[Records from the dataset]
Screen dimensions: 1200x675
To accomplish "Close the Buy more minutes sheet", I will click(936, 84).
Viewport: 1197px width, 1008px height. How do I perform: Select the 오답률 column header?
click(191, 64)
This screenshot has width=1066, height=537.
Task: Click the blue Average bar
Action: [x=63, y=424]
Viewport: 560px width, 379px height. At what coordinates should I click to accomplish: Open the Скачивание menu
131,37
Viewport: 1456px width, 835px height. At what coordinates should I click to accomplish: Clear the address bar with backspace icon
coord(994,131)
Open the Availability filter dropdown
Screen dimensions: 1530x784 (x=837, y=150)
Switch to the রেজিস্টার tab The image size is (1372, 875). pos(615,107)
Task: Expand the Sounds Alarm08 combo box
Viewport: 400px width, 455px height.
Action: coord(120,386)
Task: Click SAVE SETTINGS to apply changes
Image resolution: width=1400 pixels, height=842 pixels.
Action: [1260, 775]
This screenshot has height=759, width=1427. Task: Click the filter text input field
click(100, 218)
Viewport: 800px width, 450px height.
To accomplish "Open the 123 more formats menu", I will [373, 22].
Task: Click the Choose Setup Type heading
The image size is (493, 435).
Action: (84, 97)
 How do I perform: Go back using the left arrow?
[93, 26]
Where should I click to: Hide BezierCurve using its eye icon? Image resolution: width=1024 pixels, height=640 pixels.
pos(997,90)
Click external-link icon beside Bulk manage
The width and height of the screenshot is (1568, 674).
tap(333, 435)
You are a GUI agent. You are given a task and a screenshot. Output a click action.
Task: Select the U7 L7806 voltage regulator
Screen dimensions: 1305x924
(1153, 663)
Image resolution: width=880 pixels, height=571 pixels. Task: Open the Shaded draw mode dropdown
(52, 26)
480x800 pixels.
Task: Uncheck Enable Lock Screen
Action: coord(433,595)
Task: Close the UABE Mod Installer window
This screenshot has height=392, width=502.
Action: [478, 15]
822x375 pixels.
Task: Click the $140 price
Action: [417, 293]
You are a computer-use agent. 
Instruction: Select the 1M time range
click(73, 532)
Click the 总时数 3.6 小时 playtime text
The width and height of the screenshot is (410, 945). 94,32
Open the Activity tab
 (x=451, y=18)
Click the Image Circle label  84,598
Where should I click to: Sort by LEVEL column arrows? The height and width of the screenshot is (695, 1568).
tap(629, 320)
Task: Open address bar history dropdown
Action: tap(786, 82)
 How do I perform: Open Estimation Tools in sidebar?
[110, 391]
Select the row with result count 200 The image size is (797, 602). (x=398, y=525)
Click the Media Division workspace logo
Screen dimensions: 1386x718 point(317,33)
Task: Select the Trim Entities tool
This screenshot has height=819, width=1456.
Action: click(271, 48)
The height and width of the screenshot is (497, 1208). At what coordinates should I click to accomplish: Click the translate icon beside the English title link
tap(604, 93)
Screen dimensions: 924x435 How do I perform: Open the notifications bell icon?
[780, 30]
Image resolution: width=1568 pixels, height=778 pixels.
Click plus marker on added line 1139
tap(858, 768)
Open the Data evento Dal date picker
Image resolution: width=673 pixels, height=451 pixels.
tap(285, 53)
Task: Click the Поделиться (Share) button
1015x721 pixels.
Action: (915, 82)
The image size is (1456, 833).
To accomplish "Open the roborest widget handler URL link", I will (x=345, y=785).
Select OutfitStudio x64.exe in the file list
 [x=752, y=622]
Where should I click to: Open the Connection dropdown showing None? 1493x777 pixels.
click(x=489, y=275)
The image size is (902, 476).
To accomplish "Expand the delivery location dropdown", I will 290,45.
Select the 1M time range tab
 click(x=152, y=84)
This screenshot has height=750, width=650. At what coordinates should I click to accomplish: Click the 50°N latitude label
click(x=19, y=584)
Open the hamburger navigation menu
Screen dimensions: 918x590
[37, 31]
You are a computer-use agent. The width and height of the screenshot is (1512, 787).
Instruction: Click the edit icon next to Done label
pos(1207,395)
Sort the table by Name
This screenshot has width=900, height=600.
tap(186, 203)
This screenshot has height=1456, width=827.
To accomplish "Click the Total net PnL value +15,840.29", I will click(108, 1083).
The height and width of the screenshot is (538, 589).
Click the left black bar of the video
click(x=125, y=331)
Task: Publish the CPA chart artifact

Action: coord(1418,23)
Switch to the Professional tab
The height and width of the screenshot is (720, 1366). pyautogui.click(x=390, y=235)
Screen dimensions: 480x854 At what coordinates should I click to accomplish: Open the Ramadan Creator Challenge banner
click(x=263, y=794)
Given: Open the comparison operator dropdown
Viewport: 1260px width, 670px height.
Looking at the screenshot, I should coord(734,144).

Stated exercise = Please pick out every line above that contains the word "more" and copy each one.

Exercise answer =
To accomplish "Close the Buy more minutes sheet", I will click(936, 84).
To accomplish "Open the 123 more formats menu", I will [373, 22].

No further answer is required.